Authorized Client Connected to Rogue AP

Authorized Client Connected to Rogue AP

WiFi Manager monitors the users and their association patter in the WLAN -

Who are using the wireless LAN.
To which Access point they are associated.
When they were associated and what was the session duration etc.,

WiFi Manager triggers this alarm when it finds a trusted user of the WLAN associated with a rogue Access point.

What does this alarm signifies ?

This alarm may signify the presence of a rogue Access point in the WLAN somewhere within the range of the mobile user.
This may also signify the presence of a new Access point which is not yet added to the authorized list.
This may also be because of a Access point in the neighbouring premises beaming signal in to the corporate LAN and the user accidentally getting associated with the same.

What will be the impact ?

If such wrong associations are triggered by hackers of the WLAN (by masquerading as authorized Access point) then they will be able to exploit such associations.

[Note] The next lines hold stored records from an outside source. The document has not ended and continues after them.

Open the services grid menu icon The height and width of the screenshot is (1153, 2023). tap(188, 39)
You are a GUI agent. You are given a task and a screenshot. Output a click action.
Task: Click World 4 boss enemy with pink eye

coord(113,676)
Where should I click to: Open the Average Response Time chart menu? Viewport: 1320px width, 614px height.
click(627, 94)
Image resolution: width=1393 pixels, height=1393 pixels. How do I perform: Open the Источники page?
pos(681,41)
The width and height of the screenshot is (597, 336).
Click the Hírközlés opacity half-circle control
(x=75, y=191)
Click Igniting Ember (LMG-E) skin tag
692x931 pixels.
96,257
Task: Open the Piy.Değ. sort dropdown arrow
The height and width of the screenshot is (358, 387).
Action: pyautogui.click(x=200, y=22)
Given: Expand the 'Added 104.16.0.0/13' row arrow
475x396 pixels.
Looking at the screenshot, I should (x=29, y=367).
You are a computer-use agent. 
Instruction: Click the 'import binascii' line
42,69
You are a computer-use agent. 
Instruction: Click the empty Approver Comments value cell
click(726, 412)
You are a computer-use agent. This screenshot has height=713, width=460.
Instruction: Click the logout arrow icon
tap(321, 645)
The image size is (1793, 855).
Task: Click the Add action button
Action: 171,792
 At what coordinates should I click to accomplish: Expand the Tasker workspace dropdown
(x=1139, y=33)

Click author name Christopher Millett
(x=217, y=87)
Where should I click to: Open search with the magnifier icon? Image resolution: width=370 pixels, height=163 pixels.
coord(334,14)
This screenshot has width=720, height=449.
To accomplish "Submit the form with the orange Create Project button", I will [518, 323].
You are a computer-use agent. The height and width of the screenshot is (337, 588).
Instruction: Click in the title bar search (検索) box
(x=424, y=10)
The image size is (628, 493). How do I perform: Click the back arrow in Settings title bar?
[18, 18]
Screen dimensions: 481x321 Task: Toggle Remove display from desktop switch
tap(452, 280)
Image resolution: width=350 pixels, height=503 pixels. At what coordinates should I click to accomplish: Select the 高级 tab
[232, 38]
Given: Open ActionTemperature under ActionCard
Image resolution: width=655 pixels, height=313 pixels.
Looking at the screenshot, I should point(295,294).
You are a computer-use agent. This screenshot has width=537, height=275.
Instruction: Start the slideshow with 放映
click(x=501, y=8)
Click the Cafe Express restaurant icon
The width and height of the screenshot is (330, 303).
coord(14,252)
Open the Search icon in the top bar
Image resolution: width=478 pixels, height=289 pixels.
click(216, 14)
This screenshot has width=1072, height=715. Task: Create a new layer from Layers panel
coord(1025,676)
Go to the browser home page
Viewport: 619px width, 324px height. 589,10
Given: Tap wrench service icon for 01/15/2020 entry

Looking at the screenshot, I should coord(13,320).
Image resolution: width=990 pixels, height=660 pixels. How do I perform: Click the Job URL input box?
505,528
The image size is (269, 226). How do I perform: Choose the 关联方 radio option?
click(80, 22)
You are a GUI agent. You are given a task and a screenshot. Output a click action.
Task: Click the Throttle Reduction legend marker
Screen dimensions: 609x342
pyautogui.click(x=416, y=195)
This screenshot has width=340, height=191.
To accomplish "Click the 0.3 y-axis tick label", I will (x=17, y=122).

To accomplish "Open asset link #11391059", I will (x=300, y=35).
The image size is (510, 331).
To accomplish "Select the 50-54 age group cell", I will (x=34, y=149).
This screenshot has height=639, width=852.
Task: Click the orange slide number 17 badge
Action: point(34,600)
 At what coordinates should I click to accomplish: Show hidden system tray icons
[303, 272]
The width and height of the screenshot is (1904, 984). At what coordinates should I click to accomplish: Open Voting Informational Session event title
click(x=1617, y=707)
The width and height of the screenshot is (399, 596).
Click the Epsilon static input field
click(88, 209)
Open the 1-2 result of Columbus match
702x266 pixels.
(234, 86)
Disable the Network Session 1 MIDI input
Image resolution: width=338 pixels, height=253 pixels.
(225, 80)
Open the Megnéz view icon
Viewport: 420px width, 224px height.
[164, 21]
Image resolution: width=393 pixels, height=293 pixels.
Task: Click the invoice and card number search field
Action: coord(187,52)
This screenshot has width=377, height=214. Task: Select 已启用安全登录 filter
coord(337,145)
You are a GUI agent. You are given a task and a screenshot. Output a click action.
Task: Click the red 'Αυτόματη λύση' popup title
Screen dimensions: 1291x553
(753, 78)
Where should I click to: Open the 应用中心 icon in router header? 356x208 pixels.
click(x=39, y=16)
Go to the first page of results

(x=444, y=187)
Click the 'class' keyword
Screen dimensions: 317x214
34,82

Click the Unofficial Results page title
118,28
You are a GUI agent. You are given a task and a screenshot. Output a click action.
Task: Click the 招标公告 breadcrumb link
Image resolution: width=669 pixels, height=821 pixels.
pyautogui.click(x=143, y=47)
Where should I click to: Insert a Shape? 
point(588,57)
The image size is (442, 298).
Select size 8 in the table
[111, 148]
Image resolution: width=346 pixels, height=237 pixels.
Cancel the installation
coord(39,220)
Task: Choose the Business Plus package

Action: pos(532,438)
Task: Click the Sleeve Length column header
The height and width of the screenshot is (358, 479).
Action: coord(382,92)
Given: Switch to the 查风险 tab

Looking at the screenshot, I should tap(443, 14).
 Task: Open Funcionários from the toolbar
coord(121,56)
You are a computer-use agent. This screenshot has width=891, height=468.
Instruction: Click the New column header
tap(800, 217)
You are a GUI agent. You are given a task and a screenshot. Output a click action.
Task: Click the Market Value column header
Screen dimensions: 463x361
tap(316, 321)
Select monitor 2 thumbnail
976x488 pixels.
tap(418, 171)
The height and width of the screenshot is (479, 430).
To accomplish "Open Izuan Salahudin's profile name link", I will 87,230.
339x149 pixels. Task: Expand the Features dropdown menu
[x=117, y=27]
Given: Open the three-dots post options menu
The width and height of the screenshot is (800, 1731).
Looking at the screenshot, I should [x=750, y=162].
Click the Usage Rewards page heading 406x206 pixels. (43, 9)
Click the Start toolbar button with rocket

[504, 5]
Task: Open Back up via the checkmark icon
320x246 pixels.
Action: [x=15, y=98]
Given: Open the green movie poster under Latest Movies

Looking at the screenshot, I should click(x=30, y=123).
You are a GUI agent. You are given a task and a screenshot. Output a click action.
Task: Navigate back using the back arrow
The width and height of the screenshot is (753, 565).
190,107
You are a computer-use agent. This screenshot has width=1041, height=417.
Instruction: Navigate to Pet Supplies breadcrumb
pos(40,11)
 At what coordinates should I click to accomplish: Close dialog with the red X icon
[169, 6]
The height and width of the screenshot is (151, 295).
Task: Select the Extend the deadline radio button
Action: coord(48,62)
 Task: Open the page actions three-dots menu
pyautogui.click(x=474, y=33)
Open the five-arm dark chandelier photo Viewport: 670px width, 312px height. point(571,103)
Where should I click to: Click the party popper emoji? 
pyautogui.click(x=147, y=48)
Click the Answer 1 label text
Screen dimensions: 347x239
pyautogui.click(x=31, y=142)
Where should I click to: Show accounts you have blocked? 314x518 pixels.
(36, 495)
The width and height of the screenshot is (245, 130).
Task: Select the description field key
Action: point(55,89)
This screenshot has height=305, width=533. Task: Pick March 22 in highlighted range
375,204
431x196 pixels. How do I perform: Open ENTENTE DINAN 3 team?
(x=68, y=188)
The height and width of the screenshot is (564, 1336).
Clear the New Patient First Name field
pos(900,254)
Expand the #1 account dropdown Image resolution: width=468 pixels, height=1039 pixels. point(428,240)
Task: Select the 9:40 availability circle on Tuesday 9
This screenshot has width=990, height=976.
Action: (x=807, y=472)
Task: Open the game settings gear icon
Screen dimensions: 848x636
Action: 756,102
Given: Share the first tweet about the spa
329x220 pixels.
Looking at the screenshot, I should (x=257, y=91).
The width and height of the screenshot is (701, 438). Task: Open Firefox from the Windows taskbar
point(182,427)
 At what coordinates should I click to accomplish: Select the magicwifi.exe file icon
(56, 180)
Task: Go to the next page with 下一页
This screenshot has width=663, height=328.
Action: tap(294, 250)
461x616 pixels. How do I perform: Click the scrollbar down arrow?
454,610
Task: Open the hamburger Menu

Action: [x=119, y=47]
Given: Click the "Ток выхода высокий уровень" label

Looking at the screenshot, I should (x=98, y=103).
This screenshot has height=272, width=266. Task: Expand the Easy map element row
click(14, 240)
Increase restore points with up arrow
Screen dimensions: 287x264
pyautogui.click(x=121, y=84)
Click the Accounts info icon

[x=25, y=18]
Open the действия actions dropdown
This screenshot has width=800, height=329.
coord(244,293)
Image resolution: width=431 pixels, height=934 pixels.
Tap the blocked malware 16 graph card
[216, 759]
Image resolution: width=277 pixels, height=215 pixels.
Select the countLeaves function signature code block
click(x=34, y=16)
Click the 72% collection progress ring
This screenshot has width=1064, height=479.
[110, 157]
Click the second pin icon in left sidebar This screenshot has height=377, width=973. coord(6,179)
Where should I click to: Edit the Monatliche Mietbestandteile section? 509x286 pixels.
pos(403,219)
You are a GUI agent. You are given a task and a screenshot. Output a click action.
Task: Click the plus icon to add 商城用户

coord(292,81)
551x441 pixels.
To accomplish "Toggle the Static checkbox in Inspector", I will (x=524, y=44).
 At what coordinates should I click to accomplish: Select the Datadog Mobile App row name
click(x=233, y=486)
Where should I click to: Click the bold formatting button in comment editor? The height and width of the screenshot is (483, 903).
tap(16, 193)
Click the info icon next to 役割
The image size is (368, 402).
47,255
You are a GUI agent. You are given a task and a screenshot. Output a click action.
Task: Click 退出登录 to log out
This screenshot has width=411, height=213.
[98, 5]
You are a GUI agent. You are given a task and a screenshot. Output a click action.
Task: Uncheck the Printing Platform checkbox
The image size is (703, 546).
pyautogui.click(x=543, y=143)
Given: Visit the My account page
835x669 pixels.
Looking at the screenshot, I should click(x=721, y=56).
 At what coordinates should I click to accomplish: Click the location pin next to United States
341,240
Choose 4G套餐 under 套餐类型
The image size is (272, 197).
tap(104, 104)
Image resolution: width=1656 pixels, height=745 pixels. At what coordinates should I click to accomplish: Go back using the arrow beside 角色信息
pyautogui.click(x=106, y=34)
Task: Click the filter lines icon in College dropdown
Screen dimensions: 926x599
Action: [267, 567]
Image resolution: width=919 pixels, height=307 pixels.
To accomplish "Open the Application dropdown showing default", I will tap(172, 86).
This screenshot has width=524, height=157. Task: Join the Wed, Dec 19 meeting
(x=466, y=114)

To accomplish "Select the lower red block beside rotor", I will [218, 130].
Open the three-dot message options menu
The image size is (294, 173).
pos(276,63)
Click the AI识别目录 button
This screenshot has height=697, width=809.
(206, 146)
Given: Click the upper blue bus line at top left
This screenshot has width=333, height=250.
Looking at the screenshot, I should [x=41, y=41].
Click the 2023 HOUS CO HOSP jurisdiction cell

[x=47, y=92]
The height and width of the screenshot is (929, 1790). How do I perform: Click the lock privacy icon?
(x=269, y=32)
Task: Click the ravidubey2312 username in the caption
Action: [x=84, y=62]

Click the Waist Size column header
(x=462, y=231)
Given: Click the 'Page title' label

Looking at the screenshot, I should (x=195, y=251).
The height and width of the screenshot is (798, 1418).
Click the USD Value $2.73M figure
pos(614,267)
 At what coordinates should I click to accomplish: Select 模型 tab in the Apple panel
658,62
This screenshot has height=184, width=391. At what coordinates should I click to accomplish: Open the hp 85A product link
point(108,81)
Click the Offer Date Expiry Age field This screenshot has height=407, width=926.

They will get access to the client devices and the information in it which can later be used to gain access to the corporate LAN or to steal information from the network.

What should the WLAN Administrator do ?

They should immediately analyze the cause of the alarm and take corrective action. If the alarm is triggered by the presence of a rogue Access point then they have to take immediate steps to shut it down. Shutting down of rogue Access points can be done using the "Block AP" feature in WiFi Manager.

On the other hand if the alarm is because of the client associating itself with a new unconfigured Access point, then the administrators should take immediate to steps to configure the same in line with the corporate security policies and add that Access point to the trusted list of devices.

To add the AP to the authorized list, we can choose the AP and then Mark it as "Trusted".

If the client has associated with an Access Point from a neighboring LAN (AP that is not physically connected to your wired network but beaming its signals into your network) then you have to disassociate your client and force it to connect using the authorized SSIDs alone. You should also Mark the AP as "friendly" for WiFi Manager to stop monitoring it. You should enforce that all your authorized users should connect only using the SSIDs available in your authorized SSID list.